Umar ibn al-Khattab was the second caliph who acknowledged Mohammed as a messenger of God. The history of his election is quite simple and short: when Abu Bakr realized that he was dying and the next leader should be selected, he consulted with the panel members to decide who would be the most appropriate. Though Umar was believed to be a strong-willed person who could resist the opinion of advisers (which was not always good for the system), he was selected as a result of debates and agreeement. This decision seems to be essential because there was nobody who would rule the state better than Umar. However, Umar was a difficult person that made some of the Muslims mistrust him at the beginning of his ruling. It is worth discussing the principal changes that took place during his caliphate.

Before Umar ibn al-Khattab was elected a caliph, the Muslim community was fighting in Syria and Iraq against the Persians.
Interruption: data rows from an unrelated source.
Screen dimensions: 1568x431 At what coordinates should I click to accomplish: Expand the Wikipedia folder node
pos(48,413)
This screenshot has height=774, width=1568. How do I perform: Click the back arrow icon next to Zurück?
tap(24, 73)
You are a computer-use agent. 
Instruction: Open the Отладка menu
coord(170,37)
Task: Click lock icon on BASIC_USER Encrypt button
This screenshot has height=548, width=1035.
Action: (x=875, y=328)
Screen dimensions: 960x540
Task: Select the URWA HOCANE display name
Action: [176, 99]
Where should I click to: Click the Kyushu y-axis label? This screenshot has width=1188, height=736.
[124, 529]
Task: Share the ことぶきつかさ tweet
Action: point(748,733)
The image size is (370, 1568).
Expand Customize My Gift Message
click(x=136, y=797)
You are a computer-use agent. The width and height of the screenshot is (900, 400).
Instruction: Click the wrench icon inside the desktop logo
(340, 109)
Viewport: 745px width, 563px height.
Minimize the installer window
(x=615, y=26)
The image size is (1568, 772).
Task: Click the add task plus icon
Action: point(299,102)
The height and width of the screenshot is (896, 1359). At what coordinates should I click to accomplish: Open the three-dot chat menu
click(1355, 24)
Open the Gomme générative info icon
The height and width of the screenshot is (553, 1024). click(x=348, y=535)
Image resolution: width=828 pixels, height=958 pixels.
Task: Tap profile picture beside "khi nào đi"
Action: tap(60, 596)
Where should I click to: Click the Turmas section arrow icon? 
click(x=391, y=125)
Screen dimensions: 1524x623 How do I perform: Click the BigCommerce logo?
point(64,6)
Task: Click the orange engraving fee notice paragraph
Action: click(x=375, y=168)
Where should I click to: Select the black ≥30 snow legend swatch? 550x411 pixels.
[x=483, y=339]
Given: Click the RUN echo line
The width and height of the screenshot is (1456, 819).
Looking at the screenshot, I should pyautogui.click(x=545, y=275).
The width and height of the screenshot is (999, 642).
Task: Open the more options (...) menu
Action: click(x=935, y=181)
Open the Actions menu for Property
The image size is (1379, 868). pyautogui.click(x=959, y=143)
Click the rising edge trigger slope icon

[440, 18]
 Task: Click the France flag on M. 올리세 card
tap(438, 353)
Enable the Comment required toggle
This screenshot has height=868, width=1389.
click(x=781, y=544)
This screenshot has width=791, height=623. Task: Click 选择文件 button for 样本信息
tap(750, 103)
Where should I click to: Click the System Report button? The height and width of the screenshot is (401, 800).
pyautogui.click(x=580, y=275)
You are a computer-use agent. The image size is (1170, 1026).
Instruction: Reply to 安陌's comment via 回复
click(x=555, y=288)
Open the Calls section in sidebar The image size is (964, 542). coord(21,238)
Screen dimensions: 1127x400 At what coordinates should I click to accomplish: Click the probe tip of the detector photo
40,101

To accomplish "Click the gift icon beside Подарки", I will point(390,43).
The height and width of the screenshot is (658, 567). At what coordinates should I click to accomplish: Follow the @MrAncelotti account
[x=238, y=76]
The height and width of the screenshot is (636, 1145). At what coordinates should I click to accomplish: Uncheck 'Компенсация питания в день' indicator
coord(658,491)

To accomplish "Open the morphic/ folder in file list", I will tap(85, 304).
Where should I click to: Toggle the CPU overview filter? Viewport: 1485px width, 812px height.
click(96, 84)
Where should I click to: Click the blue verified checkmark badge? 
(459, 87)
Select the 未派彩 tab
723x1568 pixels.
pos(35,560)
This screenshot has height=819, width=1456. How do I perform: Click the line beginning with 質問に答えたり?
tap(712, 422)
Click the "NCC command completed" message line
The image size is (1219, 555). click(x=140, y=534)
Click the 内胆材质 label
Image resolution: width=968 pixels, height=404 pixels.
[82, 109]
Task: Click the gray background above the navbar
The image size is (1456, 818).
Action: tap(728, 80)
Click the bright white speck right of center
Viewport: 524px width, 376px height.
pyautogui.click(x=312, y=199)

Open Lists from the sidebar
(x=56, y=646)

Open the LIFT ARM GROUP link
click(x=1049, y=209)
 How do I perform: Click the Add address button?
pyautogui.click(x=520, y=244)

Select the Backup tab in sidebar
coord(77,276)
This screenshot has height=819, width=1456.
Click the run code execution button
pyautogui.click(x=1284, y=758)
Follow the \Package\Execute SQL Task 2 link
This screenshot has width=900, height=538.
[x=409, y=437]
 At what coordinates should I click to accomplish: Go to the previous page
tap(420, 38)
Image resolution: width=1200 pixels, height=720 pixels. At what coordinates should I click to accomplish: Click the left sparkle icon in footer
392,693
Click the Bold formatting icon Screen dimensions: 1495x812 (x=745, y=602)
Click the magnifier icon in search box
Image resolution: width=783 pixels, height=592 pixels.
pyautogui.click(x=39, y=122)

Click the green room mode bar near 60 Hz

Thus, after coming to reign, Umar ibn al-Khattab appointed a new supreme commander and dismissed the old one. Umar’s caliphate is marked with similar transformations of the Muslim forces during numerous conquests. He was spreading Islam in Kirman, Suria, Seistan, Iran, Khurasan, Egypt, Palestine, Azerbaijan and Jordan (Razwy n.p.). At the same time, Umar’s caliphate was challenged by famine and the first outbreak of plague that killed around 25 thousand people (Razwy n.p.). However, even in these conditions the caliph managed to build the empire successfully. As the size of his empire has increased considerably, it was necessary to establish an advanced administrative system. Since Arabs had no experience and knowledge of administrations, Umar did not change the local administration system in conquered territories. This caliph viewed Arabs as ruling and fighting class; they were not allowed to become farmers, buy land and settle down in the territories conquered by Umar’s army. He appointed new people for ruling in different provinces in order to establish a united law on the entire territory of the empire.

According to Bodley’s depiction of the process of caliphs’ changing, after Umar’s death the caliphate was offered to Ali ibn Abi Talib. However, there were three conditions he had to accept, while Ali agreed to follow only two of them, namely, to follow the Quran’s tradition and to maintain the regulations of Abu Bakr. However, he refused to follow Umar’s principles of ruling and regulations, so the offer was withdrawn.